Exercise brief:
Please give the data again in full, precisely as it is written.

Information:
[Start of Attachment]

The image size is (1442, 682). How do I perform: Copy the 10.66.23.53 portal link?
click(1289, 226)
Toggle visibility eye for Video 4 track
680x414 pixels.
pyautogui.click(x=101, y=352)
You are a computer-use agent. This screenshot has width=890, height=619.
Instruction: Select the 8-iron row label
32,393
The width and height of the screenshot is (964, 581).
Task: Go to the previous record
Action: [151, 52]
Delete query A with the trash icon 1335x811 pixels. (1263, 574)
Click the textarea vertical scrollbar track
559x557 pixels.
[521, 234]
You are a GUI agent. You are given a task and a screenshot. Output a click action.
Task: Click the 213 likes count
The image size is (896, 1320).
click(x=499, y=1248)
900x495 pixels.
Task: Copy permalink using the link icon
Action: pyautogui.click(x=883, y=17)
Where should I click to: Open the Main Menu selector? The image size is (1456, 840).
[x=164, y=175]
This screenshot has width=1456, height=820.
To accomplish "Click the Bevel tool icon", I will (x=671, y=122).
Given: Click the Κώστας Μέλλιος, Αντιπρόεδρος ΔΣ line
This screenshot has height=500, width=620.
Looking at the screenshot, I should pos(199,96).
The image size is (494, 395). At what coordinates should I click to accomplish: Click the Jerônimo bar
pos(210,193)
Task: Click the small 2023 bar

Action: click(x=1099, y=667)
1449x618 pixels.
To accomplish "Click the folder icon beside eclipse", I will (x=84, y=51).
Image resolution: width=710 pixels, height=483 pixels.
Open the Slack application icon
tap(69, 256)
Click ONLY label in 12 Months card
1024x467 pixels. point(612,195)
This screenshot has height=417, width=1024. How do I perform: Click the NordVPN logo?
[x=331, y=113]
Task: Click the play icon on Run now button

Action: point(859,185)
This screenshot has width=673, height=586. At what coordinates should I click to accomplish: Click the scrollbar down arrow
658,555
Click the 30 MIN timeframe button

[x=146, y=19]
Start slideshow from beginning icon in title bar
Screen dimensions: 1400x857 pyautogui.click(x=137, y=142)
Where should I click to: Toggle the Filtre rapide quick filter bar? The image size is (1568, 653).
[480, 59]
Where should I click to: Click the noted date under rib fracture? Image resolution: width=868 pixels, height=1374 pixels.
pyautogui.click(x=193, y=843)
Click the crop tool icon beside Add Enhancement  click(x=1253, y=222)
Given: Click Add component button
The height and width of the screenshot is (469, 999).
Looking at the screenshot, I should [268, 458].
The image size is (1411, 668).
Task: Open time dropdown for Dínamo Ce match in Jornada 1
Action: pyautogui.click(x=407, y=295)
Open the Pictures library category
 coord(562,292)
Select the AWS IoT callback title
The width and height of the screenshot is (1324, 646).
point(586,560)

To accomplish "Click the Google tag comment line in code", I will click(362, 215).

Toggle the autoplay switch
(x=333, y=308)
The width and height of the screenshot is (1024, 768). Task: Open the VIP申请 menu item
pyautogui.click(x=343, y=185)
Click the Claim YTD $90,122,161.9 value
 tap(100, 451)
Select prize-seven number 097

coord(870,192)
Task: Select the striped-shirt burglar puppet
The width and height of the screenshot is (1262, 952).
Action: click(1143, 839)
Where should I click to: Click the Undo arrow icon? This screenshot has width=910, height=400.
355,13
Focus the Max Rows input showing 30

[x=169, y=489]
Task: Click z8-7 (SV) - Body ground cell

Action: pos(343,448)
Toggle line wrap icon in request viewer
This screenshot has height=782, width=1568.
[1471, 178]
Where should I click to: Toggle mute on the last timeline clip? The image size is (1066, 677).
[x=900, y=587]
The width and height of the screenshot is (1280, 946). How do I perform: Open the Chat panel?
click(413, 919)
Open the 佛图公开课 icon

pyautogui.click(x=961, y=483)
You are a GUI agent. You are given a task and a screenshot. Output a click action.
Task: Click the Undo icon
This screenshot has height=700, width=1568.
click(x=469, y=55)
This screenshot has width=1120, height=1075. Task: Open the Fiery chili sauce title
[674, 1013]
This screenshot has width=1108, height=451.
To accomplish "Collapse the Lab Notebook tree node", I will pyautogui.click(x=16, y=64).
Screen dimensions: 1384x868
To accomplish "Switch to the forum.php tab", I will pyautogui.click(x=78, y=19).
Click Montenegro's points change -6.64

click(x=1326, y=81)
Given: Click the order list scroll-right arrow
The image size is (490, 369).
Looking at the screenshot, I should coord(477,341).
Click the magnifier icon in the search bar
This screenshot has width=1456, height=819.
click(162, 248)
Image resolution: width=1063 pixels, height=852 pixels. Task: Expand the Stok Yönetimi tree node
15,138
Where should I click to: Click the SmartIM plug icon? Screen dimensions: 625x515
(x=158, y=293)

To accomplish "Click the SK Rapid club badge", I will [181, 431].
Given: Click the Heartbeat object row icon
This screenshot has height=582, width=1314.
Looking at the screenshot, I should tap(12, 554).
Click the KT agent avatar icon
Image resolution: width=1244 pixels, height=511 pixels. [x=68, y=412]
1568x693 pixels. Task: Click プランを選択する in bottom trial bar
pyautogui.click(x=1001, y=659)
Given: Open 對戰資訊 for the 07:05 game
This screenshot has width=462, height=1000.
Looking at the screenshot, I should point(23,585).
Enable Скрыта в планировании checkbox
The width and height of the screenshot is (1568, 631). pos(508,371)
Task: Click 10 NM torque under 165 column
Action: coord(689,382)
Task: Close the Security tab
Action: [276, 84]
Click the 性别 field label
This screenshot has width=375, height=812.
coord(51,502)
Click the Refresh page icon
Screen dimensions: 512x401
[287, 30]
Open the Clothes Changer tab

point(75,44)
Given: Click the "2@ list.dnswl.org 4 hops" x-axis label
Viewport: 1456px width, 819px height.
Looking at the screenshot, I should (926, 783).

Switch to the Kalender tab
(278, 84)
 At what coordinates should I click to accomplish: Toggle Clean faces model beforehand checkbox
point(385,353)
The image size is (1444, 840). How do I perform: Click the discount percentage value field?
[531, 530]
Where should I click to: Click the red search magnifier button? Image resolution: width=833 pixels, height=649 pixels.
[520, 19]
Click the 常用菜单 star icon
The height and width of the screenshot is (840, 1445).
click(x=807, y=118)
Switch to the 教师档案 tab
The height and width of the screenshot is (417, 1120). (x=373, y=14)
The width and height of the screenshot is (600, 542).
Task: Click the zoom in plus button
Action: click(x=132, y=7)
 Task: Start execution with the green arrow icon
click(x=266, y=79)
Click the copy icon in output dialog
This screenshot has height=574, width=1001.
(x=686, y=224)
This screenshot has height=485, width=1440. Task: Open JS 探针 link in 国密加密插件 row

[End of Attachment]

Result:
The image size is (1442, 682). How do I perform: Copy the 10.66.23.53 portal link?
click(1289, 226)
Toggle visibility eye for Video 4 track
680x414 pixels.
pyautogui.click(x=101, y=352)
You are a computer-use agent. This screenshot has width=890, height=619.
Instruction: Select the 8-iron row label
32,393
The width and height of the screenshot is (964, 581).
Task: Go to the previous record
Action: [151, 52]
Delete query A with the trash icon 1335x811 pixels. (1263, 574)
Click the textarea vertical scrollbar track
559x557 pixels.
[521, 234]
You are a GUI agent. You are given a task and a screenshot. Output a click action.
Task: Click the 213 likes count
The image size is (896, 1320).
click(x=499, y=1248)
900x495 pixels.
Task: Copy permalink using the link icon
Action: pyautogui.click(x=883, y=17)
Where should I click to: Open the Main Menu selector? The image size is (1456, 840).
[x=164, y=175]
This screenshot has width=1456, height=820.
To accomplish "Click the Bevel tool icon", I will (x=671, y=122).
Given: Click the Κώστας Μέλλιος, Αντιπρόεδρος ΔΣ line
This screenshot has height=500, width=620.
Looking at the screenshot, I should pos(199,96).
The image size is (494, 395). At what coordinates should I click to accomplish: Click the Jerônimo bar
pos(210,193)
Task: Click the small 2023 bar

Action: click(x=1099, y=667)
1449x618 pixels.
To accomplish "Click the folder icon beside eclipse", I will (x=84, y=51).
Image resolution: width=710 pixels, height=483 pixels.
Open the Slack application icon
tap(69, 256)
Click ONLY label in 12 Months card
1024x467 pixels. point(612,195)
This screenshot has height=417, width=1024. How do I perform: Click the NordVPN logo?
[x=331, y=113]
Task: Click the play icon on Run now button

Action: point(859,185)
This screenshot has width=673, height=586. At what coordinates should I click to accomplish: Click the scrollbar down arrow
658,555
Click the 30 MIN timeframe button

[x=146, y=19]
Start slideshow from beginning icon in title bar
Screen dimensions: 1400x857 pyautogui.click(x=137, y=142)
Where should I click to: Toggle the Filtre rapide quick filter bar? The image size is (1568, 653).
[480, 59]
Where should I click to: Click the noted date under rib fracture? Image resolution: width=868 pixels, height=1374 pixels.
pyautogui.click(x=193, y=843)
Click the crop tool icon beside Add Enhancement  click(x=1253, y=222)
Given: Click Add component button
The height and width of the screenshot is (469, 999).
Looking at the screenshot, I should [268, 458].
The image size is (1411, 668).
Task: Open time dropdown for Dínamo Ce match in Jornada 1
Action: pyautogui.click(x=407, y=295)
Open the Pictures library category
 coord(562,292)
Select the AWS IoT callback title
The width and height of the screenshot is (1324, 646).
point(586,560)

To accomplish "Click the Google tag comment line in code", I will click(362, 215).

Toggle the autoplay switch
(x=333, y=308)
The width and height of the screenshot is (1024, 768). Task: Open the VIP申请 menu item
pyautogui.click(x=343, y=185)
Click the Claim YTD $90,122,161.9 value
 tap(100, 451)
Select prize-seven number 097

coord(870,192)
Task: Select the striped-shirt burglar puppet
The width and height of the screenshot is (1262, 952).
Action: click(1143, 839)
Where should I click to: Click the Undo arrow icon? This screenshot has width=910, height=400.
355,13
Focus the Max Rows input showing 30

[x=169, y=489]
Task: Click z8-7 (SV) - Body ground cell

Action: pos(343,448)
Toggle line wrap icon in request viewer
This screenshot has height=782, width=1568.
[1471, 178]
Where should I click to: Toggle mute on the last timeline clip? The image size is (1066, 677).
[x=900, y=587]
The width and height of the screenshot is (1280, 946). How do I perform: Open the Chat panel?
click(413, 919)
Open the 佛图公开课 icon

pyautogui.click(x=961, y=483)
You are a GUI agent. You are given a task and a screenshot. Output a click action.
Task: Click the Undo icon
This screenshot has height=700, width=1568.
click(x=469, y=55)
This screenshot has width=1120, height=1075. Task: Open the Fiery chili sauce title
[674, 1013]
This screenshot has width=1108, height=451.
To accomplish "Collapse the Lab Notebook tree node", I will pyautogui.click(x=16, y=64).
Screen dimensions: 1384x868
To accomplish "Switch to the forum.php tab", I will pyautogui.click(x=78, y=19).
Click Montenegro's points change -6.64

click(x=1326, y=81)
Given: Click the order list scroll-right arrow
The image size is (490, 369).
Looking at the screenshot, I should coord(477,341).
Click the magnifier icon in the search bar
This screenshot has width=1456, height=819.
click(162, 248)
Image resolution: width=1063 pixels, height=852 pixels. Task: Expand the Stok Yönetimi tree node
15,138
Where should I click to: Click the SmartIM plug icon? Screen dimensions: 625x515
(x=158, y=293)

To accomplish "Click the SK Rapid club badge", I will [181, 431].
Given: Click the Heartbeat object row icon
This screenshot has height=582, width=1314.
Looking at the screenshot, I should tap(12, 554).
Click the KT agent avatar icon
Image resolution: width=1244 pixels, height=511 pixels. [x=68, y=412]
1568x693 pixels. Task: Click プランを選択する in bottom trial bar
pyautogui.click(x=1001, y=659)
Given: Open 對戰資訊 for the 07:05 game
This screenshot has width=462, height=1000.
Looking at the screenshot, I should point(23,585).
Enable Скрыта в планировании checkbox
The width and height of the screenshot is (1568, 631). pos(508,371)
Task: Click 10 NM torque under 165 column
Action: coord(689,382)
Task: Close the Security tab
Action: [276, 84]
Click the 性别 field label
This screenshot has width=375, height=812.
coord(51,502)
Click the Refresh page icon
Screen dimensions: 512x401
[287, 30]
Open the Clothes Changer tab

point(75,44)
Given: Click the "2@ list.dnswl.org 4 hops" x-axis label
Viewport: 1456px width, 819px height.
Looking at the screenshot, I should (926, 783).

Switch to the Kalender tab
(278, 84)
 At what coordinates should I click to accomplish: Toggle Clean faces model beforehand checkbox
point(385,353)
The image size is (1444, 840). How do I perform: Click the discount percentage value field?
[531, 530]
Where should I click to: Click the red search magnifier button? Image resolution: width=833 pixels, height=649 pixels.
[520, 19]
Click the 常用菜单 star icon
The height and width of the screenshot is (840, 1445).
click(x=807, y=118)
Switch to the 教师档案 tab
The height and width of the screenshot is (417, 1120). (x=373, y=14)
The width and height of the screenshot is (600, 542).
Task: Click the zoom in plus button
Action: click(x=132, y=7)
 Task: Start execution with the green arrow icon
click(x=266, y=79)
Click the copy icon in output dialog
This screenshot has height=574, width=1001.
(x=686, y=224)
This screenshot has height=485, width=1440. Task: Open JS 探针 link in 国密加密插件 row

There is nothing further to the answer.